Questions to Resolve While Writing Data Synchronization Code
My home laptop fell a few days ago and the power button stopped working until I got new parts shipped and replaced. Everything went back to normal or so I thought until I opened Google Chrome on another system I was using, and found that the bookmarks I had added in the last few days had completely disappeared. For some reason, the synching in Google Chrome decided to delete the bookmarks.
It is always fun to criticize companies for the business decisions they make (is Google+ the new Orkut or is it the new Buzz?), but when it comes to engineering, you always want to give a company like Google the benefit of the doubt. Maybe I missed something or had deleted everything accidentally before the synching happened.
But it got me thinking about automatic synchronization and how in many respects, it is a difficult challenge. Not only from the engineering aspect, but also with respect to requirements.

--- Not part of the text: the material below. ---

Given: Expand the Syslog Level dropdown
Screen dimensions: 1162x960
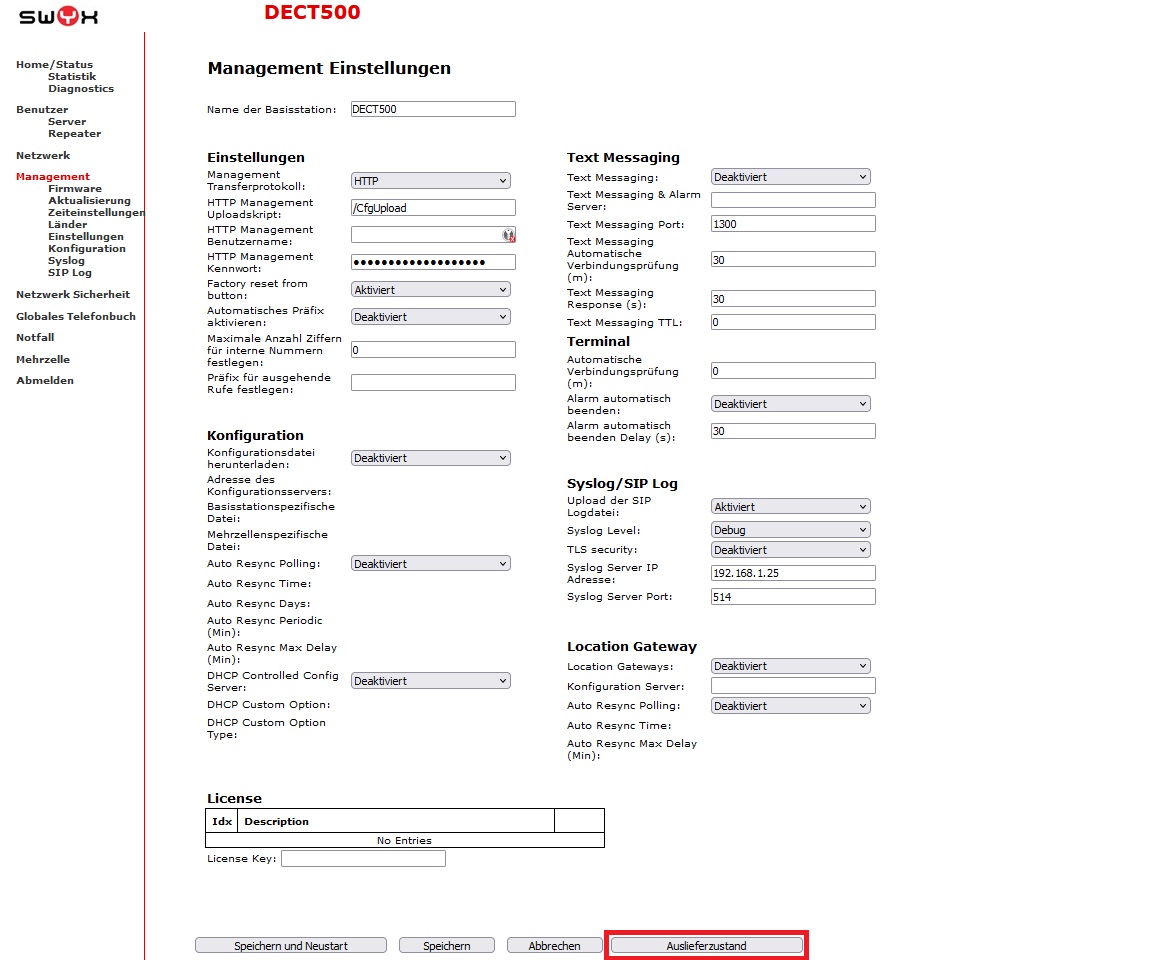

As I shall explain below, doing automatic synchronization requires you to make many assumptions about the data and the user that may not be fully warranted. Some synching would be better served by not going to full automation, but allow the user to resolve conflicts. Also a commitment to “do no harm” would be helpful.
Let us start with the example of a computer “A” synching with another computer “B” and the information being synchronized is a (name, phone) pair. The easiest case is if all editing is done on one computer, say A. So if any additions, updates or deletions are done on A, they can be synced to B. But what if editing can be done on both sides? Something like adding a record and then synching it seems simple:
If you add a record on A, on synching, it will add it to B.
If you add a record on B, on synching, it will add it to A.
But what if you added (John Smith, (111) 222-3333) on both A and B? If you just follow the above rules, you will have a duplicate. So you not only need to just check for a new record, but also compare field by field if you want to have a clean database. For a <name, phone> record, this doesn’t seem like a big deal. But if you had a large address book with several fields, having duplicates could result in one record of the duplicates having some important information and other missing it or having something else.
Modifying the example, suppose you had two people enter the exact same customer order on A and B. Going by the previous paragraph, that would be a duplicate order and should be merged into a single order. But wait, maybe it is not a duplicate! Maybe they are two separate orders of the same item for the same customer. So you cannot know whether something is a duplicate by simply doing a field-by-field comparison of the record, because they will be identical in every respect. You may need to flag the extra record as a potential duplicate and need a manual intervention by someone in your sales department. Or maybe, someone at the customer’s purchasing department gets an email to confirm that it is not a duplicate. This is not simply a theoretical exercise: Doing this saves you and the customer unnecessary shipping expense and valuable time.
What about modification of the same record in different systems? A naive implementation could look at which record was updated last and then replace the other. Something better would be to merge the records and then use last updated time for fields that have changes on both sides. But here we are making assumptions about what the user intended to do. You can only get a true answer if you show the conflict, explain what you are doing to do and then get a confirmation. Now, it is entirely possible that in real life, this is not a big deal and users do not want the hassle of dealing with conflicts. They may just decide that some data loss is acceptable and the time needed to sort things out is not worth it. That is fine, but once again, we are reverting to the user as the ultimate arbitrator in how things should operate.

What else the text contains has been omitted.